J’avais 13 ans et pendant les veillées d’hiver j’ai construit ma première ruche en paille, le modèle le plus simple.
Les matériaux.
Pour cela il faut:
De la paille de seigle , celui semé au printemps était préférable, les tiges sont plus fines. La récolte devait se faire à la faucille pour ne pas casser les tiges. Après récolte et séchage, il fallait enlever les épis et toutes les herbes étrangères « adventives ».
Des liens pour assembler les torons:
Ceux-ci étaient de préférence en côtes de ronce, plus résistant (pouvaient être remplacés par des côtes de noisetier, les mêmes étaient utilisées pour la fabrication des paniers). Pour la ronce, il fallait choisir les lianes les plus longues et les moins branchues. La tige étant à 5 facettes (pentagonale), avec un couteau bien aiguisé les séparer pour obtenir 5 lanières ; avec la lame du couteau chacune était raclées, pour enlever côté intérieur la  
« moelle », partie spongieuse, pour avoir un lien d’environ 5 à 7 mm de large et de 1mm
d’épaisseur.
Les outils au nombre de deux:
1) Une cheville plate et effilée en bois très dur (buis, houx, chêne) pour faire l’avant trou dans le toron supérieur pour y passer le lien qui enserrait le toron en cours.

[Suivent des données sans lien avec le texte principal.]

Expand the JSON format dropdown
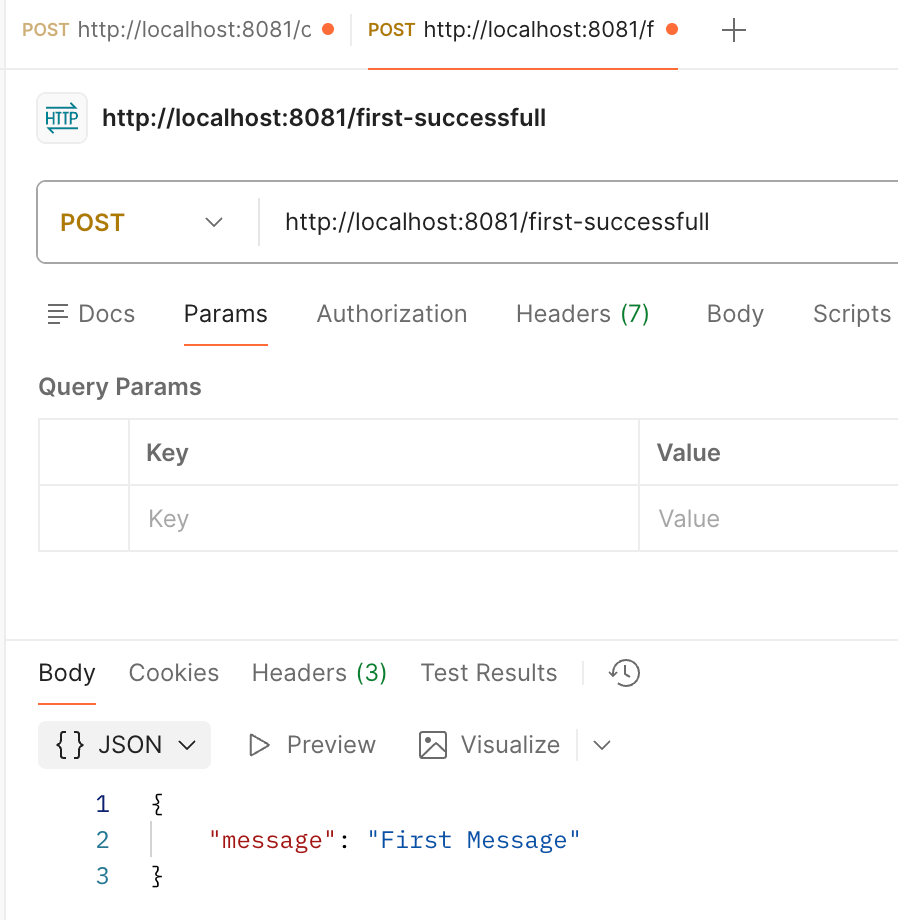 (124, 745)
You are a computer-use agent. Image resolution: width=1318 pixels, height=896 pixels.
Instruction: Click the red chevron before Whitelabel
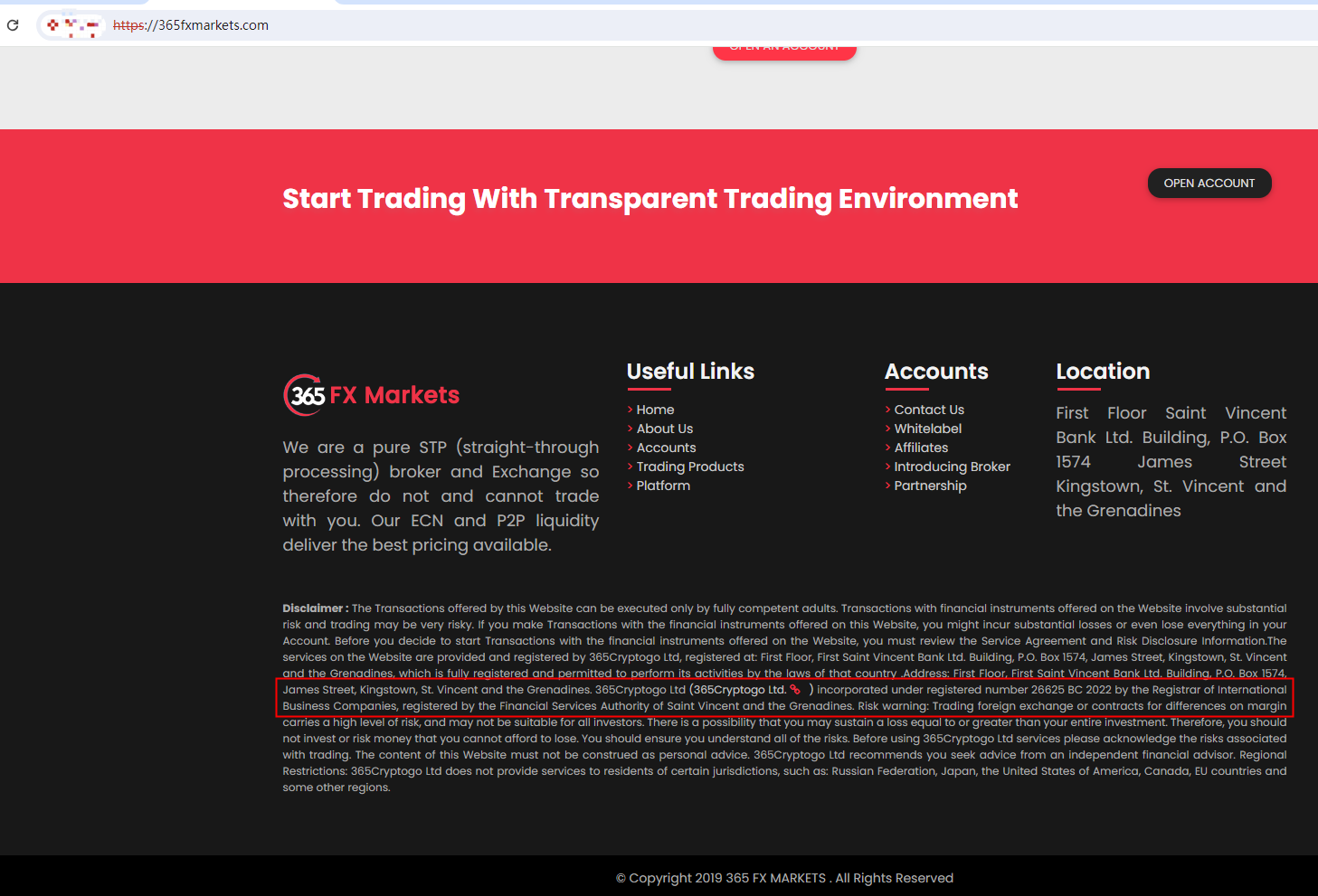[x=889, y=429]
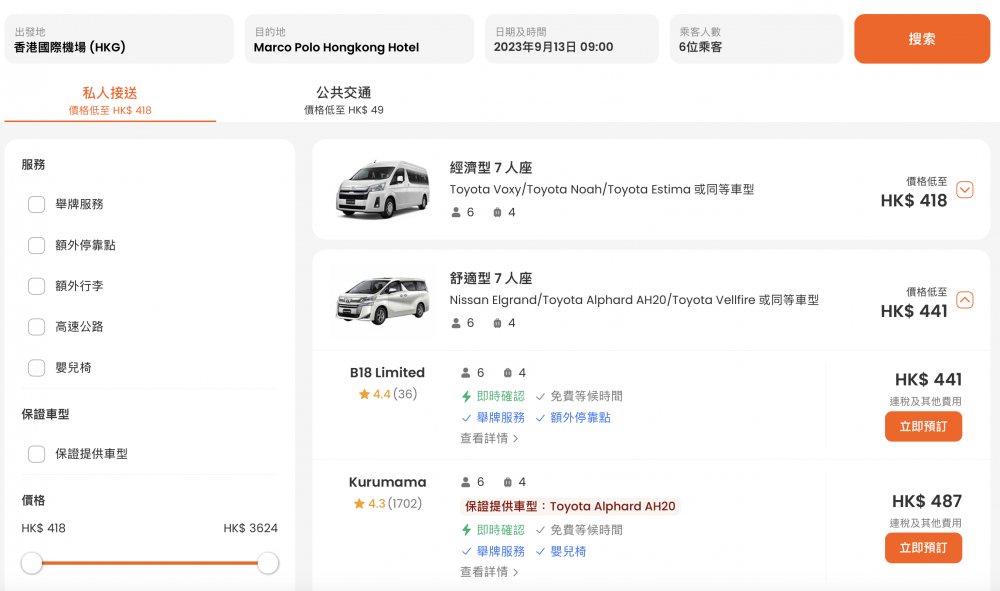Click the star rating icon for Kurumama
The height and width of the screenshot is (591, 1000).
(x=359, y=504)
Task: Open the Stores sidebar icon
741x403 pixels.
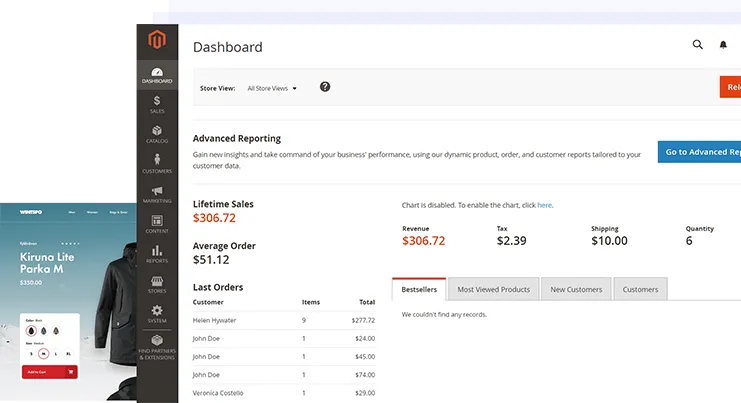Action: [x=157, y=283]
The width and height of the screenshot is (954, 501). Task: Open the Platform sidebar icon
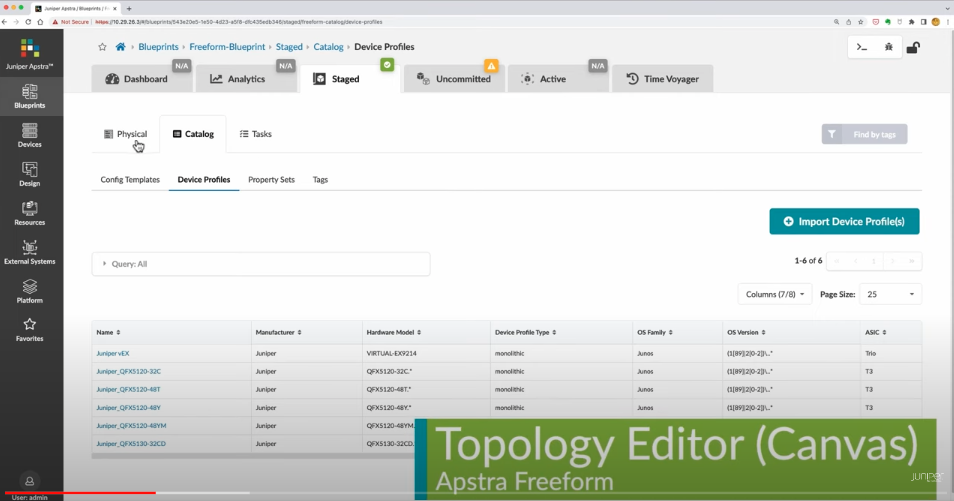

2) Un anneau de fer ou de laiton d’un diamètre de 22 à 25 mm, qui servait de gabarit guide pour avoir un toron bien régulier et tenir les brins de paille.
La paille glissée dans l’anneau (bien plein) formait un toron qui lui était enroulé en cercle continu. Le lien prenait le toron en cours en entier et passait dans la partie basse du toron précédent. L’orientation de la  « couture » sur le toron précédent donnait la forme à la ruche.